• Texto de origem:
+ + + + +
Monday 27 January 2014

Acrofobia II

Daqui de cima nada aparece muito. É bom poder fugir para um nono andar. Não dá pra fazer isso em Brasília que é a cidade-dos-seis-andares. O céu te engole antes que você consiga acessar uma panorâmica mental, uma lembrança de alguma viagem de avião na memória.
Mas daqui de cima nada aparece muito. Nada que me implica, claro. E está essa luz de fim de tarde nesse tom laranja forte misturado com azuis de começo de noite e aqui e ali sempre tem um lilás e um rosa. Essas coisas ainda me dão vontade de pintar. Numa cidade de prédios e árvores competindo por espaço, antes do horizonte, eu vejo as coisas assim, sem aparecer muito. Vejo gente e vejo esse trânsito que me atrasa pro trabalho.
+ + + + +
• Material fornecido:
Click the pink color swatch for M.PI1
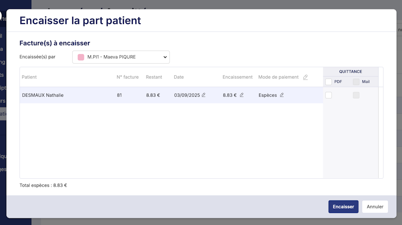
+ + + + +
• Exercícios:
[1] Resuma em duas frases o texto sobre a vista do nono andar.
[2] Dê continuidade ao texto sobre a vista do nono andar, começando logo depois da última frase.

• Respostas:
[1] Do alto de um nono andar quase nada aparece muito, e é bom poder fugir para lá, coisa que não dá para fazer em Brasília, a cidade dos seis andares. A luz do fim de tarde, em laranja forte misturado com azuis, lilás e rosa, ainda dá vontade de pintar, e lá de cima se veem gente e o trânsito que atrasa o caminho para o trabalho.

[2]
Daqui eu não enxergo segredos.
E não é alto o suficiente pra ser um abismo, mas parece me olhar de volta. Esses nove andares, esse horizonte com refúgio no mar que eu não enxergo, mas que eu sei que está ali. Pelo salinidade que escorre dos meus olhos, que contém o mar de vez em quando.
Daqui eu não consigo ouvir segredos distintos. A cidade ainda quer me contar alguma coisa, eu seu porque os carros sussurram bem alto no contato com o asfalto da cor do meio dia.
Mas que horas eram mesmo?
Daqui eu não sinto o cheiro do Capibaribe. É só o meu, misturado ao de qualquer coisa que o vento escorre pelos andares abaixo. Qualquer coisa que dói em qualquer parte. Qualquer coisa que deveria ser o motivo deu estar aqui de frente pra mim mesma exposta sob a luz de postes que se repetem por quilômetros. Eu queria saber o que é. Talvez o que escorre andares abaixo sejam as horas.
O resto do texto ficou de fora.